Crues du siècle. Inondations sans précédent. Je n’avais vu cela, personnellement, que dans les pays les plus déshérités – Bangladesh, il y a quarante-cinq ans, delta du Gange, Chittagong, humanité perdue, spectacle des derniers jours, apocalypse. Ou, à l’autre bout du spectre et du monde, États-Unis d’Amérique, Floride ou Louisiane, ces ouragans et autres typhons qui portent des noms charmants (Isabel, Ana, Claudette, Kate, Allison, Lili, Lisa ou Erica) et dont la violence non domestiquée (coulées de boue, murailles d’eau s’abattant sur les fronts de mer et les dévastant tous les cinq ans, arbres déracinés, pluies de grenouilles et de lézards, paysages de désolation régulièrement reconstruits et non moins systématiquement redétruits) est comme un énigmatique tribut payé par le pays le plus puissant du monde à ce que l’on persiste à y appeler « Mère Nature ». Voir cela en France est relativement nouveau.

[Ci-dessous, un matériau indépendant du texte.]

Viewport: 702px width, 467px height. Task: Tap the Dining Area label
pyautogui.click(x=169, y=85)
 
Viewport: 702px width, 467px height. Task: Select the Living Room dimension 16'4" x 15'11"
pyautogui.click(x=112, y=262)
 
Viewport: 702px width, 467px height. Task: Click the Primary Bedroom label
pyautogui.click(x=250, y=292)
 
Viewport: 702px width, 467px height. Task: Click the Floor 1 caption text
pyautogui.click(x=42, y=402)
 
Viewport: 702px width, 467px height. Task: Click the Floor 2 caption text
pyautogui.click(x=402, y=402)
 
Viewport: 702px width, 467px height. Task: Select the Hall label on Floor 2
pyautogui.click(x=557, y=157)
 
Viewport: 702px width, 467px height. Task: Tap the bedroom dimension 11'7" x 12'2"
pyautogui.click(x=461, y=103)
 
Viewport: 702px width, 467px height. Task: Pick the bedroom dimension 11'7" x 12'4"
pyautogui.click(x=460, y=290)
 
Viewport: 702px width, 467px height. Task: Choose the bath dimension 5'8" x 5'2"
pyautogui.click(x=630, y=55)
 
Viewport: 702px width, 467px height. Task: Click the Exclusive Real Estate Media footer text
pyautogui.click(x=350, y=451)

Voir le pays de Descartes et de son homme « maître et possesseur de la nature » submergé, lui aussi, par des éléments furieux et qu’il n’a pas senti venir, voir le cœur de cette Europe où l’on pensait en avoir fini, non seulement avec l’Histoire, mais avec la Nature, se laisser prendre à revers et par l’une et par l’autre, c’est un choc. Avec deux effets induits. La détresse des familles qui ont tout perdu, tout, jusqu’à leur ancrage en ce monde et leur art de l’habiter. Mais aussi l’affolement des médias qui, ne parlant plus que de cela, passant à la trappe les guerres de Syrie et d’Irak, les menaces terroristes, les débats idéologiques et politiques du moment, les grèves, bref, montant à l’Euro comme on monte à l’échafaud et sur fond de fin du monde climatique, semblent donner raison à l’humoriste qui disait que, s’il n’y avait pas la météo, 95 % des gens n’auraient décidément rien à se dire.